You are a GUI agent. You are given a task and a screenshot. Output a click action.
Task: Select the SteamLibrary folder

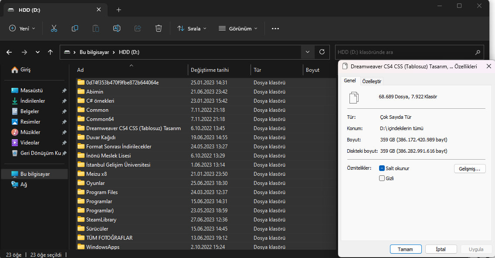(101, 220)
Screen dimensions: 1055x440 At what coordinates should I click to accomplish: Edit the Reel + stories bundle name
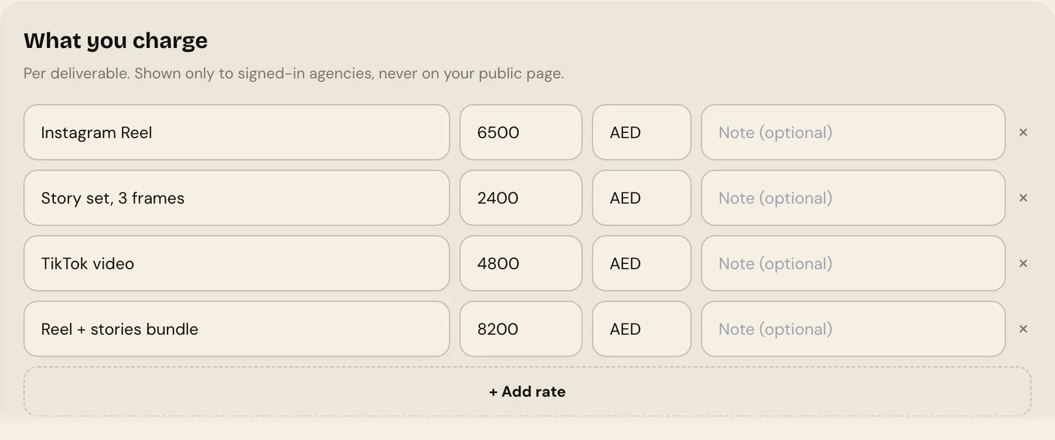pyautogui.click(x=237, y=329)
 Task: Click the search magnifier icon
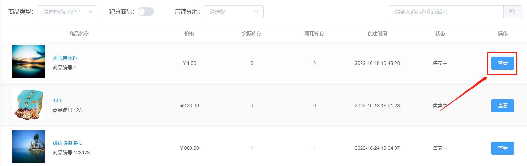coord(512,12)
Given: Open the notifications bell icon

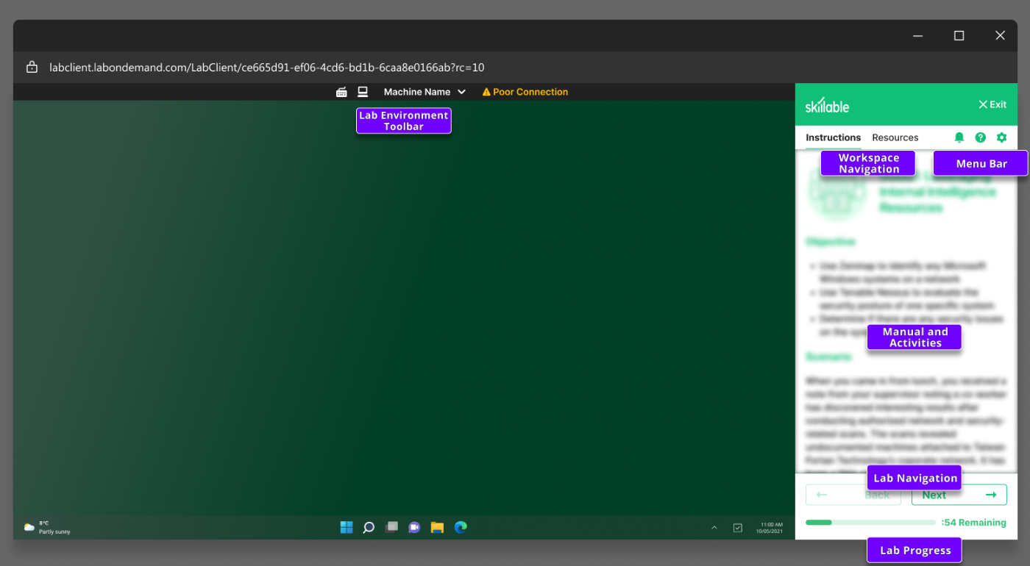Looking at the screenshot, I should [x=959, y=137].
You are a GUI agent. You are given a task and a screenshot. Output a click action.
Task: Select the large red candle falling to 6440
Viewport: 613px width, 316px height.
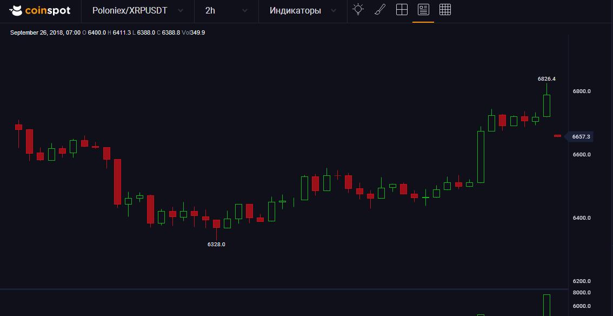(x=117, y=181)
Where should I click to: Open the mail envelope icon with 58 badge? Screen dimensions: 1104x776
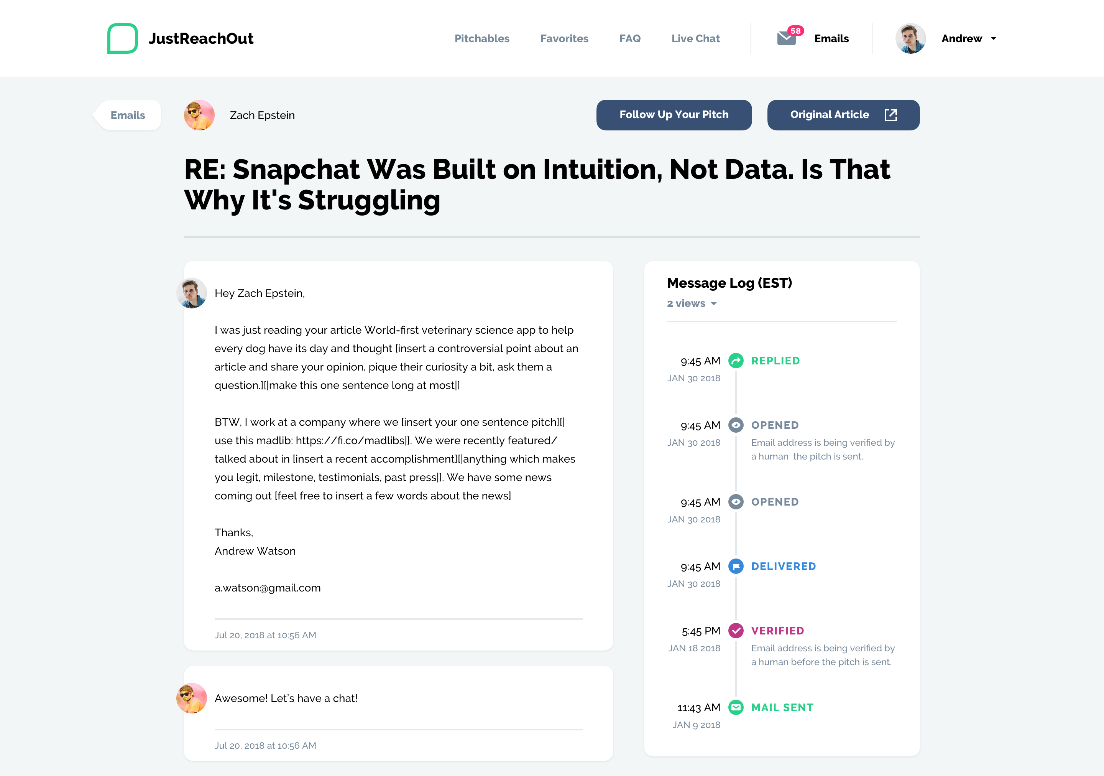tap(787, 38)
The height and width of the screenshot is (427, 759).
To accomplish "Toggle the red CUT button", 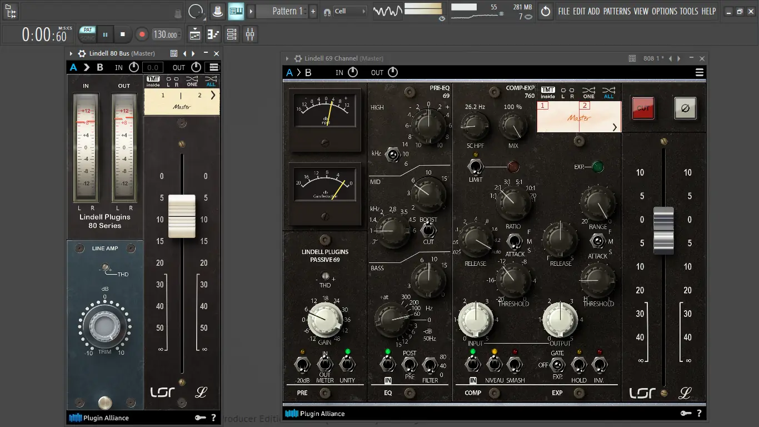I will (x=643, y=108).
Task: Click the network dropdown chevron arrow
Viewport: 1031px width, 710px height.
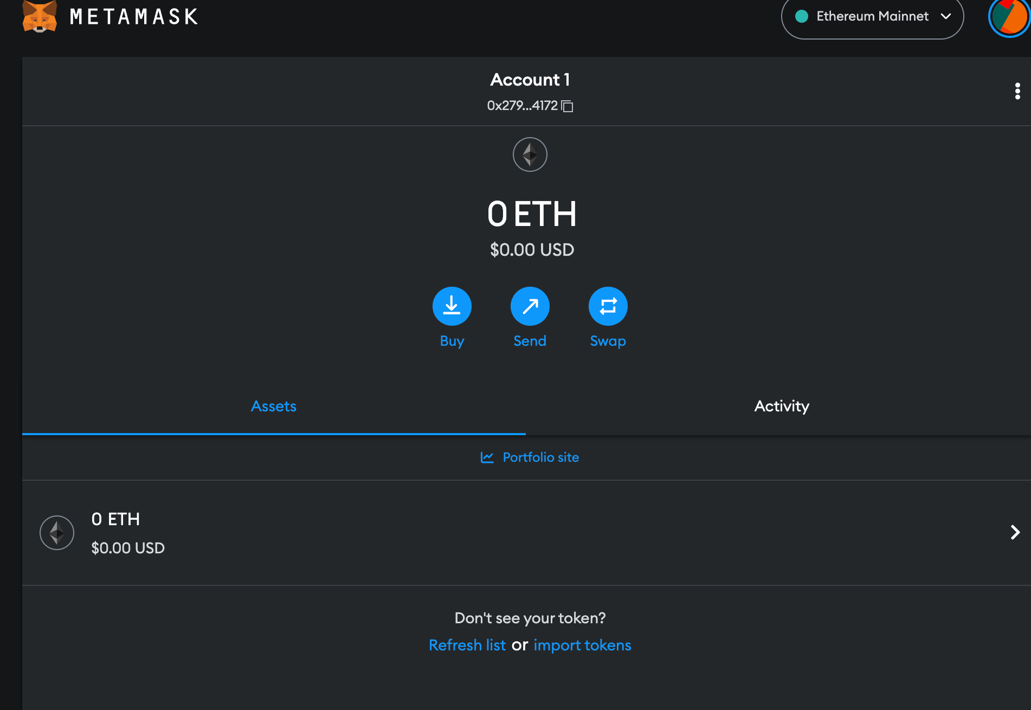Action: (x=946, y=16)
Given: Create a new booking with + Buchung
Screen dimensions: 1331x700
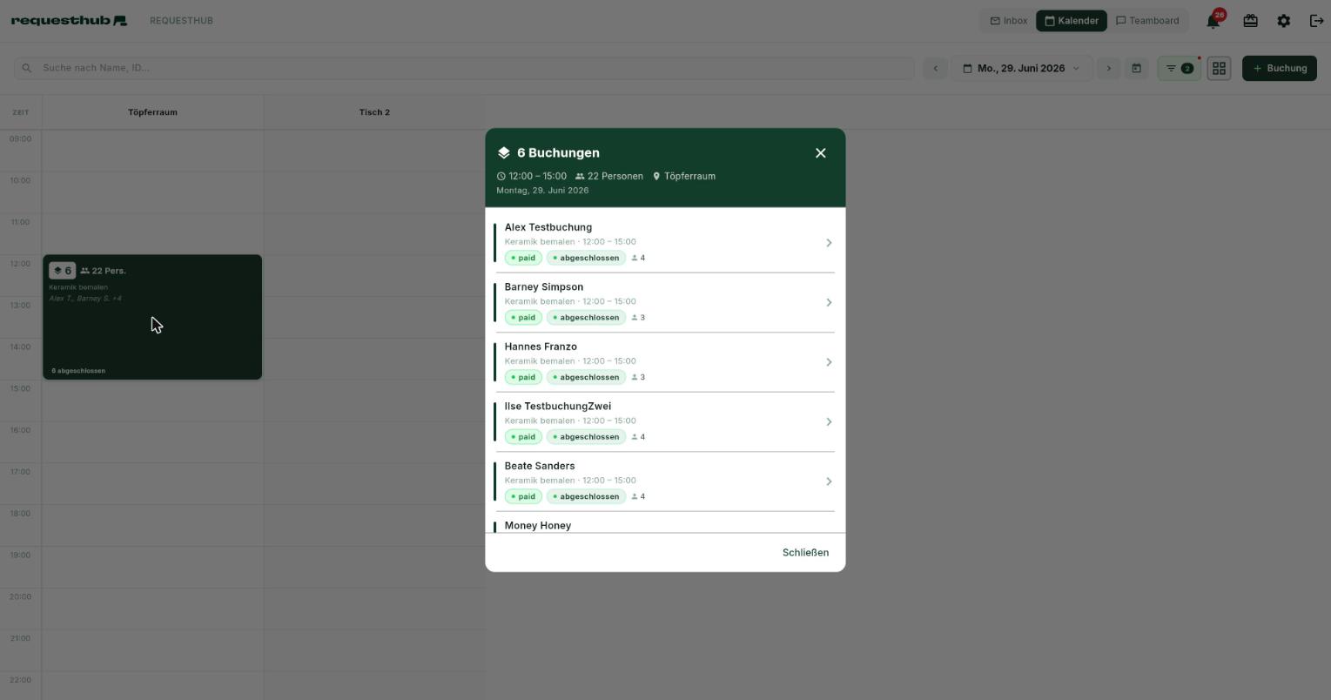Looking at the screenshot, I should coord(1279,68).
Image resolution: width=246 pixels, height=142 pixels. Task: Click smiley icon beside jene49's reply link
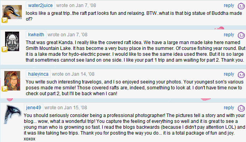[241, 108]
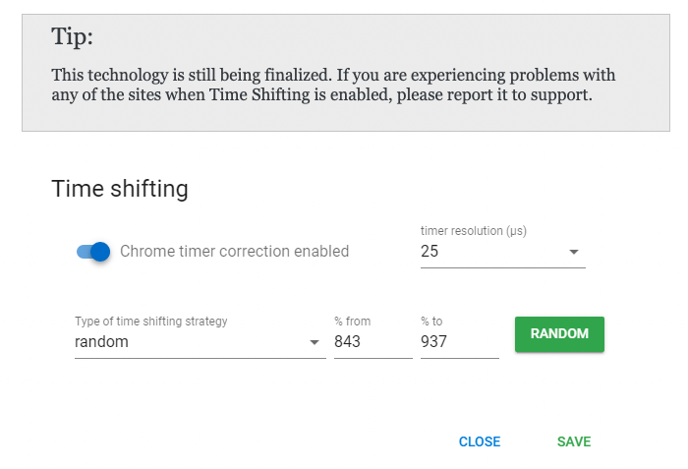Image resolution: width=688 pixels, height=469 pixels.
Task: Click the "% to" field label
Action: 432,322
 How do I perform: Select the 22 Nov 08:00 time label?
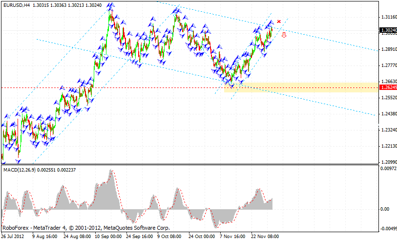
═══
■ **WHAT THE TASK REQUIRES**:
Skip the pictures. Return exactly the lines from the one containing "Image resolution: width=246" through the end of the data above, both included, and nothing besides.

■ **SOLUTION FOR THIS EXERCISE**:
Image resolution: width=246 pixels, height=142 pixels. Task: Click smiley icon beside jene49's reply link
[241, 108]
Image resolution: width=688 pixels, height=469 pixels.
Task: Click the "% to" field label
Action: 432,322
 How do I perform: Select the 22 Nov 08:00 time label?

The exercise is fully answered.